SPRINGFIELD, Mo. — During the 2020 COVID-19 pandemic and shutdown, many business owners struggled to make ends meet, especially restaurants and bars.
But two freelancers are finding the positive and making a documentary on those people that took the risk and started their own businesses during the pandemic.
John Seabag and Robert Kelley are a team. Seabag, a Missouri State student while Kelly is an Evangel grad.
While schools and businesses were closing down, the two found an opportunity.
Seabag bought a camera and had planned to videotape his spring break trip to California, but the trip was called off and he was stuck at home.
“And so, I got super bored and I needed to do something you know,” Seabag said. “I just taught myself how to edit video. The whole videography aspect of it. And so I’m now a freelance videographer and I have my own business”
Seabag used his video camera to tape events, birthdays and weddings. He started his own video production business.
“And we were talking, like one of the unseen losses with the pandemic it’s like people’s hope to take a chance so like any dreams for businesses they had slated for 2020,” Kelley said. “It’s like 2020 was supposed to be everybody’s year, you know.”
While many businesses had to close their doors, others decided to open new doors and start their own business, like Seabag. Kelley had a lot of experience in videography and the two decided to do a documentary on people taking that chance to start a business at the height of COVID-19.

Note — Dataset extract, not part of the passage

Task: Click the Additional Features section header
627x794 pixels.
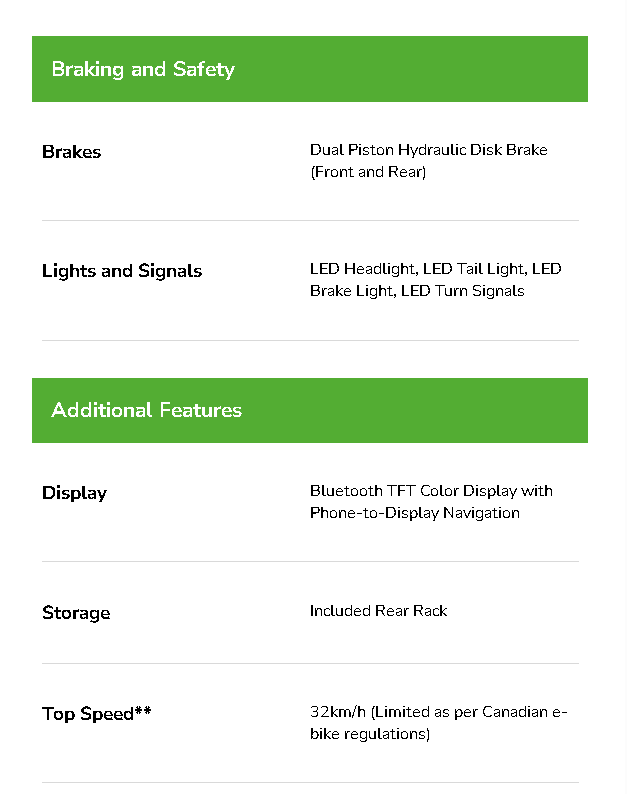Action: pos(146,410)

Kristen Douglas and Dylan Collins are co-owners of the split social kitchen. They used to be a couple but split — hence the restaurant name — but they co-parent their 6-year-old son. They have been planning to open a restaurant. They opened in the kitchen in July.

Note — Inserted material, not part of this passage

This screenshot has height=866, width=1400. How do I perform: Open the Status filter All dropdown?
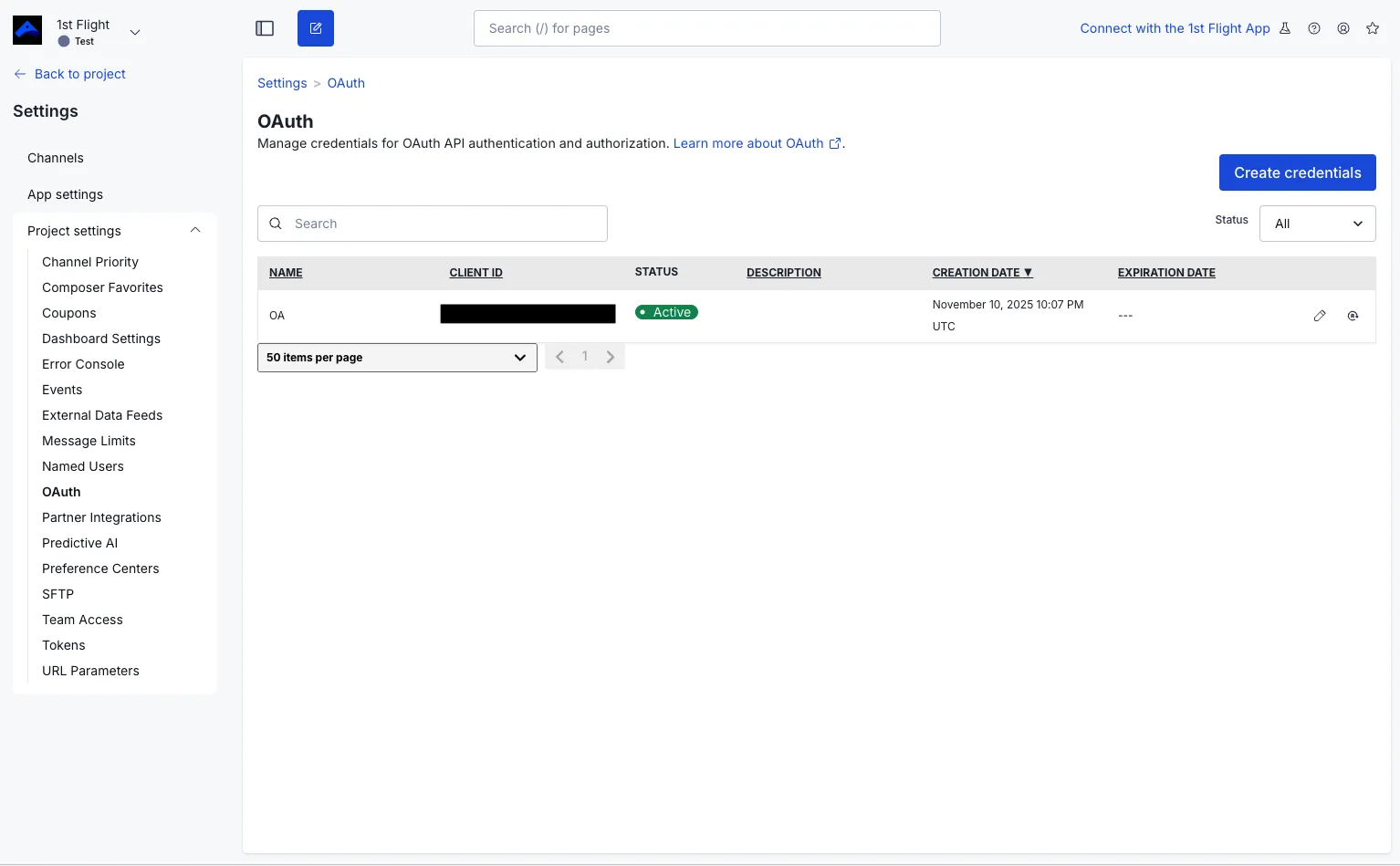click(1317, 224)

“But it was definitely uncharted waters for us,” Collins said. “We kind of knew what we wanted throughout the entire process so just had I hope where we could do inside seating and get people to try out food in our store for the first time.”
Stories of COVID success is turning out to be a successful documentary. Seabag and Kelley have at least seven businesses in Springfield they plan to feature, with likely more to come.
“I have a degree that I’m not even going to use so I might just pursue this career and film and make video as a passion and career and Rob just really helped me out and he’s been doing it a lot longer so,” Seabag said.
“So, we basically wanted to go and find people who did take that chance and had that courage and encourage other people to not give up hope that tomorrow will be better,” Kelley said.